Adapté donc du célèbre comic book de Kirkman, Moore et Adlard, cette série, produite par une chaine reconnue pour la qualité de  ses productions (Mad Men, Breaking Bad…), a suscité une très forte attente chez les fans de l’œuvre originale. Et il faut bien avouer que c’est légitime car, si il y a bien un comics qui est fait pour être adapté à la télé, c’est bien celui là. Le rythme et les codes du format télé sont très souvent utilisé par Kirkman pour sans cesse renouveler l’intérêt du lecteur et ainsi faire durer ses œuvres et les construire réellement dans la longueur. L’œuvre papier étant une gigantesque fresque peignant des psychologies et des rapports humains complexes mis à rude épreuves dans des situations extrêmes, avec rythme et rebondissement, on en attendait pas moins du format télé. Et si le bilan global est plus que mitigé, les premiers épisodes combles totalement nos attentes.

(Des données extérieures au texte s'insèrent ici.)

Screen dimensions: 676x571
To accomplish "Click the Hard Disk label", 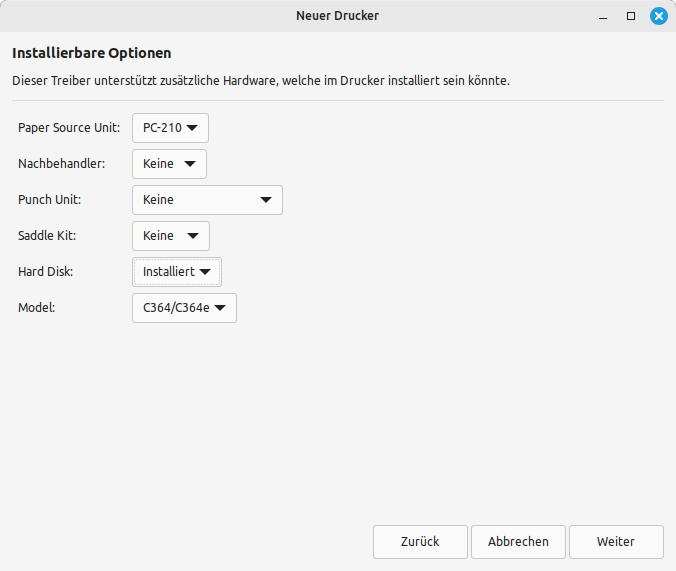I will 46,272.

La première bonne idée, c’est celle de mettre Frank Darabont, un réalisateur confirmé, qui a signé de grands films (Les Évadés, La Ligne Verte), à la réalisation du pilote. Et son influence ce ressent car la mise en scène est très réussi, magnifique, avec de très beau plan, et une caméra proche des personnages et des émotions. Et si, par la suite, les réalisateurs changent d’épisode en épisode, ils essayent tout de même de coller au boulot de Darabont, en restant toujours aussi focalisés sur les personnages. De plus, le tout est sublimé par une photo à tomber par terre de David Tattersall (qui s’est notamment occupé de la photo sur Speed Racer), qui retranscris parfaitement l’ambiance froide et glauque que véhicule le noir et blanc de la BD. Mais si cet élément reste, un autre, très particulier de la BD, part avec le passage à la couleur: la violence contenue. Si il y a tout de même des scènes de meurtres, de tortures ou de massacre, le noir et blanc arrivait à rendre ça moins gore et beaucoup plus dramatique. Donc reste à savoir comment l’équipe va jongler avec cette problématique par la suite, mais de ce qu’on déjà pu voir, la série est beaucoup plus violente visuellement, et perd par conséquent niveau dramaturgie.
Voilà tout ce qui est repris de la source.